Structural modifications of diarylpyrimidines (DAPYs) as HIV-1 NNRTIs: Synthesis, anti-HIV activities and SAR
- Bioorg Med Chem. 2017 Apr 15;25(8):2491-2497. doi: 10.1016/j.bmc.2017.03.009.
- 1. Key Laboratory for Green Chemical Process of Ministry of Education, School of Chemical Engineering & Pharmacy, Wuhan Institute of Technology, Wuhan 430205, China.
- 2. School of Chemistry and Environmental Engineering, Wuhan Institute of Technology, Wuhan 430205, China. Electronic address: [email protected].
- 3. KU Leuven, Department of Microbiology and Immunology, Laboratory of Virology and Chemotherapy, Rega Institute for Medical Research, B-3000 Leuven, Belgium.
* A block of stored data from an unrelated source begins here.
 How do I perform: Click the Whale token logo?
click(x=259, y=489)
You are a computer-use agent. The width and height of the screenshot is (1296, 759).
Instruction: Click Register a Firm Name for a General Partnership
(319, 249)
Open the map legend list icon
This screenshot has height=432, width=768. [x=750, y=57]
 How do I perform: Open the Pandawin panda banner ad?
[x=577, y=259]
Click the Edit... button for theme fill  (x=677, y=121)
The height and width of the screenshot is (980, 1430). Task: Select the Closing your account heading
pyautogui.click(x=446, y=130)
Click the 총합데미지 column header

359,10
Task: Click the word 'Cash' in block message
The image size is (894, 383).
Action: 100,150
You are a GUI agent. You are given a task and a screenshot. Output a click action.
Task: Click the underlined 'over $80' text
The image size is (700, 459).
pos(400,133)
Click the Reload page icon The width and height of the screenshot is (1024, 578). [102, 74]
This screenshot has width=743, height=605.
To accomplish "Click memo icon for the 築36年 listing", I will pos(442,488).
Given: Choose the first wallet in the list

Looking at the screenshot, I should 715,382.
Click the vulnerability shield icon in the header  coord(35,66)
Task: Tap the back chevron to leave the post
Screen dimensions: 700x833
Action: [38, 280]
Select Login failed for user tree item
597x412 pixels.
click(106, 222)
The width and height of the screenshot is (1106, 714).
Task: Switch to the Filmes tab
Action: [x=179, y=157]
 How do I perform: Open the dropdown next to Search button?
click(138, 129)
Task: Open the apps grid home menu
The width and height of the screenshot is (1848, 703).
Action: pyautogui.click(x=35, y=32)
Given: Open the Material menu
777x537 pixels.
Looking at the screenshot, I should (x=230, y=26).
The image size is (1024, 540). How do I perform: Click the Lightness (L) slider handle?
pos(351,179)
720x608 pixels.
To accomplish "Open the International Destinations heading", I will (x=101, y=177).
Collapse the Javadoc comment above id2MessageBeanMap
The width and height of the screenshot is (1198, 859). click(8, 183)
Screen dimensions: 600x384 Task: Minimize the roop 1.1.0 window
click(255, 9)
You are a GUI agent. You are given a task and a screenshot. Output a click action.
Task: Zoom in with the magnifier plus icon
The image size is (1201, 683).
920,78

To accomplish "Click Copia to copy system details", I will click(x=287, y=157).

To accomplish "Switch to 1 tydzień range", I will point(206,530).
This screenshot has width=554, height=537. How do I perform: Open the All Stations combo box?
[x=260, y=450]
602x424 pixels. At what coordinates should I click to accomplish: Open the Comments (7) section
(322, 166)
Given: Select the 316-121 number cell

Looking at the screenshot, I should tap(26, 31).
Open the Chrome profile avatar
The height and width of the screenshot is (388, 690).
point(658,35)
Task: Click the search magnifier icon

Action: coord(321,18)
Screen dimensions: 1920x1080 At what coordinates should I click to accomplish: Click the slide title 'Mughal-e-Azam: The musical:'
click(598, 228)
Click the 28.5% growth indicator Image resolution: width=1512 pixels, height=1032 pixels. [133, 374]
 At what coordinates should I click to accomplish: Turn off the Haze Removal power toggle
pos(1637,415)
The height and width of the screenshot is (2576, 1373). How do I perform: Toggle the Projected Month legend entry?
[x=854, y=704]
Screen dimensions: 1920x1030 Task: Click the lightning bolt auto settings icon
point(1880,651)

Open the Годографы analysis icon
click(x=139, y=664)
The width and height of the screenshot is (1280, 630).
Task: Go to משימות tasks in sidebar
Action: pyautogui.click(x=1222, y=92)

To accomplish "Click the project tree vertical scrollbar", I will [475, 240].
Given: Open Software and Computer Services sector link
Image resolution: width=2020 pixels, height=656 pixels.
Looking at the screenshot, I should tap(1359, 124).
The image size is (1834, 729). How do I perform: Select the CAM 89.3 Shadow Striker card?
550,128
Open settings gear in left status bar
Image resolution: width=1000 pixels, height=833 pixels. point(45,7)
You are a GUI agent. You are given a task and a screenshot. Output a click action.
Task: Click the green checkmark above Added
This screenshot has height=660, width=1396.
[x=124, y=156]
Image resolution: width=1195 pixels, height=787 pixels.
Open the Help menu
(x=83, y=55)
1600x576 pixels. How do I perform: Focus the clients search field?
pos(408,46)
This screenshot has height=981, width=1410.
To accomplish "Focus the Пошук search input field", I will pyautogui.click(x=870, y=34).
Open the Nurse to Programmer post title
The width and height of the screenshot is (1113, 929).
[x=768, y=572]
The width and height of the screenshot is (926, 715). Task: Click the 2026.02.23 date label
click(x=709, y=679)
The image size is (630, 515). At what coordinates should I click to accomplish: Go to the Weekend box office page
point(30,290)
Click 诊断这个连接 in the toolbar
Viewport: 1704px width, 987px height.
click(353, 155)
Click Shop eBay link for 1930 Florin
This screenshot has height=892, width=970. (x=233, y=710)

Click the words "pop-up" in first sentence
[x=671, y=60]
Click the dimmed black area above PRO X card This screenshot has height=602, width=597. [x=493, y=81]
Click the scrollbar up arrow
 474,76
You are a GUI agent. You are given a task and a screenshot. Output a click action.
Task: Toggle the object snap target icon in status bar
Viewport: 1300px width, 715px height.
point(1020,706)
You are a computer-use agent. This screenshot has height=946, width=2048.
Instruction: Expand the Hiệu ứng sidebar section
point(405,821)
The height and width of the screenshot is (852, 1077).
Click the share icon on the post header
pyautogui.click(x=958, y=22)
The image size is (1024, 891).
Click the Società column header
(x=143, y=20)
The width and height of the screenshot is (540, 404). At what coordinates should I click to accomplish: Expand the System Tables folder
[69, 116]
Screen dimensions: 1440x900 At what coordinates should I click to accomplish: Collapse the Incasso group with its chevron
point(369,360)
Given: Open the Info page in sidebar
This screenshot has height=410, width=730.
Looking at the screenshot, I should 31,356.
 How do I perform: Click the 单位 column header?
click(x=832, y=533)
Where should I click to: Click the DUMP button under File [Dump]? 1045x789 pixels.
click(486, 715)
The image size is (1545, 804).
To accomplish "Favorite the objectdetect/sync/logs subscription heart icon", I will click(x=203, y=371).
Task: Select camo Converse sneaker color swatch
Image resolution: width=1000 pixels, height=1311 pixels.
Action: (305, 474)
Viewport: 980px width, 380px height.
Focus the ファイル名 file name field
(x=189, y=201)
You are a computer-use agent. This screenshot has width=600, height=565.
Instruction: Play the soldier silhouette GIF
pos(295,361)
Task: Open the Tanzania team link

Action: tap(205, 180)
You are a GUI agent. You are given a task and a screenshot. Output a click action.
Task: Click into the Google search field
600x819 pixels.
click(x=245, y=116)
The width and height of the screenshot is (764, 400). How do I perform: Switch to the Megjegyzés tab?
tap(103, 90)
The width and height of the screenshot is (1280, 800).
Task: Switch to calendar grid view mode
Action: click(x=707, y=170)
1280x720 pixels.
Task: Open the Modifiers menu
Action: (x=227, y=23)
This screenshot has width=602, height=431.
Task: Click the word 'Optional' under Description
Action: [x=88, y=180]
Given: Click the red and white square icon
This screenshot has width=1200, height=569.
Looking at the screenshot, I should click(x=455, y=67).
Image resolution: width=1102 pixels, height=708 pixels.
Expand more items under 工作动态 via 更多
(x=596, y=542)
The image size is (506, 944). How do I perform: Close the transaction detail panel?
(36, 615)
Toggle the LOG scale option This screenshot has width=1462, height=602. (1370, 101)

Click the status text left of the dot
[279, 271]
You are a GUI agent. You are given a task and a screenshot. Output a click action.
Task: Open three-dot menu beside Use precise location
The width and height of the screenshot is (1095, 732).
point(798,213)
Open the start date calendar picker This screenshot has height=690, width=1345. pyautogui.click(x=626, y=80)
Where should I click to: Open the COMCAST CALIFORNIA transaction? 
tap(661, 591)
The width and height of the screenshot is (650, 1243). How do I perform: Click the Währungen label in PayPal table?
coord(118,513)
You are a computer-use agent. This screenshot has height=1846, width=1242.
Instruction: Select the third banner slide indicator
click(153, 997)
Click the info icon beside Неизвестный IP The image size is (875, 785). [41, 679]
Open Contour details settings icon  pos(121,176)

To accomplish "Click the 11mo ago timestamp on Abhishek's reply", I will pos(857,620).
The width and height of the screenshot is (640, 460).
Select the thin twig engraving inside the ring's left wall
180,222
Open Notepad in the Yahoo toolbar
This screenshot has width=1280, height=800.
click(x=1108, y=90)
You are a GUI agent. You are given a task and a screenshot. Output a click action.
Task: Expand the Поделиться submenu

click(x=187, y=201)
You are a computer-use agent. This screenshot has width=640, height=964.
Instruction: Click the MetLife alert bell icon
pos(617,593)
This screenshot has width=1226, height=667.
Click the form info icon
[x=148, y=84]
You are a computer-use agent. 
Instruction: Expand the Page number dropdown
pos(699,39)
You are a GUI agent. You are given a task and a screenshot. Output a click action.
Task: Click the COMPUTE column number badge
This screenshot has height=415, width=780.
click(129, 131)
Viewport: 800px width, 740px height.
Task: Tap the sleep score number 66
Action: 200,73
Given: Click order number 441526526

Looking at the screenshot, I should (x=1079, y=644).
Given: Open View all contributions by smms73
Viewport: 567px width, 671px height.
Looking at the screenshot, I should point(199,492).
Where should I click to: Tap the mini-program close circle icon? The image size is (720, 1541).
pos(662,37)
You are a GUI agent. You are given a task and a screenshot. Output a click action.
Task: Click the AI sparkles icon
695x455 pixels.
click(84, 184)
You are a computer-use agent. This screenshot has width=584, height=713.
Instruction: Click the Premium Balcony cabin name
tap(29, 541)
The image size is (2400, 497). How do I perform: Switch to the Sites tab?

Electronic address: [email protected].
- 4. Institute of Hydrobiology, Chinese Academy of Sciences, Wuhan 430072, China.
- 5. Key Laboratory for Green Chemical Process of Ministry of Education, School of Chemical Engineering & Pharmacy, Wuhan Institute of Technology, Wuhan 430205, China. Electronic address: [email protected].
30 new analogues of diarylpyrimidines were synthesized for further structural modifications, involving not only the linker but also the wing α of DAPYs. The anti-HIV-1 activities of all target molecules were evaluated, and most of them exhibited potent anti-HIV-1 (WT) activities and low cytotoxicities. Among which, compound 4g showed excellent activities against WT HIV-1 with an EC50 value of 5.8nM and SI of up to 26,034. Another compound 4ab bearing a novel pyridinyl Wing α also displayed attractive activities. The structure-activity relationship (SAR) study was also summarized.